DO THIS
Copy the records from the start up to and including the line with "click(x=718, y=800)", keeping the requests unchanged but increasing every number in the answers, both coordinates and viewport sizes, by 53.
[Begin]
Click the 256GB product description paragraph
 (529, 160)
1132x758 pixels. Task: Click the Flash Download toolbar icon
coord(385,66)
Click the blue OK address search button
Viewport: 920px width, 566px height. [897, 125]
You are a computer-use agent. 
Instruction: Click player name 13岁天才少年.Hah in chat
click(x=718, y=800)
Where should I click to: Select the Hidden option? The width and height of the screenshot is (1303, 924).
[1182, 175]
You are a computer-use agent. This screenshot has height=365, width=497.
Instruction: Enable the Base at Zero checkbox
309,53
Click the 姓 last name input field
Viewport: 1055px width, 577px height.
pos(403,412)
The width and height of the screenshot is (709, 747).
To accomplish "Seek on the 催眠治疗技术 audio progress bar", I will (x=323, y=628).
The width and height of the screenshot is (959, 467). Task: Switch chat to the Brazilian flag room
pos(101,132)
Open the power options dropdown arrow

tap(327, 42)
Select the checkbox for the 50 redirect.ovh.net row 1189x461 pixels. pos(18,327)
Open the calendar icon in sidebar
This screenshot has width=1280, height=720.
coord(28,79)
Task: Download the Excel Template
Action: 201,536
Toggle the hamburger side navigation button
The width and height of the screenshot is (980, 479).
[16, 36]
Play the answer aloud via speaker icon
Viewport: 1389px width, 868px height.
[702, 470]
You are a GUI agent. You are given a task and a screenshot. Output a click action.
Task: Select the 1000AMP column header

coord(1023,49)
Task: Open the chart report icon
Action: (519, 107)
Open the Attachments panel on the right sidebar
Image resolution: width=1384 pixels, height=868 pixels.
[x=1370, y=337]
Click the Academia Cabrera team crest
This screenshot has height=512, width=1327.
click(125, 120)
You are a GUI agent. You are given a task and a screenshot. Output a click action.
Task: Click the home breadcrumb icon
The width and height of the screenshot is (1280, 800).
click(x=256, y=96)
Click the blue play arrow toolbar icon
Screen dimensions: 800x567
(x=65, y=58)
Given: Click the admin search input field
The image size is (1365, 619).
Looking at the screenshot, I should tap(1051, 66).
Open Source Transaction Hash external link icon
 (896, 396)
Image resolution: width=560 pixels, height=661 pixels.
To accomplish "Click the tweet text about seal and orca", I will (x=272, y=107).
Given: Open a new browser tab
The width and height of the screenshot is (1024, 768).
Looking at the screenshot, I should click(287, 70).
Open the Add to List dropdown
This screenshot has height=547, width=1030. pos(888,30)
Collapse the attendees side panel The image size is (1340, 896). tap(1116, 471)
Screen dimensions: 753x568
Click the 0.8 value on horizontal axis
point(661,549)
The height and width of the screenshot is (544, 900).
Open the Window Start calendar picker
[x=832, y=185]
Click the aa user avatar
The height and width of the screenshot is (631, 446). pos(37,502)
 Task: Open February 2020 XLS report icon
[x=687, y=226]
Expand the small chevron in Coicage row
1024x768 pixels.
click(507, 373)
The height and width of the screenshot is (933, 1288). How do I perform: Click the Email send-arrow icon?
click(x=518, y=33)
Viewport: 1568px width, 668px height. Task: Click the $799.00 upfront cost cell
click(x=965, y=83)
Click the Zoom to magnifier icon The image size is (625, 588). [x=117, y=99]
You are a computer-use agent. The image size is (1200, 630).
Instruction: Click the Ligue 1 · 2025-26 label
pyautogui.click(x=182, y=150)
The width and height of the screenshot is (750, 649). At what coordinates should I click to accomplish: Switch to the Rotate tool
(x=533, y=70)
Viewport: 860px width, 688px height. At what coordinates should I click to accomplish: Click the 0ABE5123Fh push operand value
[End]
RESPONSE TO THE EXERCISE
Click the 256GB product description paragraph
 (582, 213)
1132x758 pixels. Task: Click the Flash Download toolbar icon
coord(438,119)
Click the blue OK address search button
Viewport: 973px width, 619px height. [950, 178]
You are a computer-use agent. 
Instruction: Click player name 13岁天才少年.Hah in chat
click(x=771, y=853)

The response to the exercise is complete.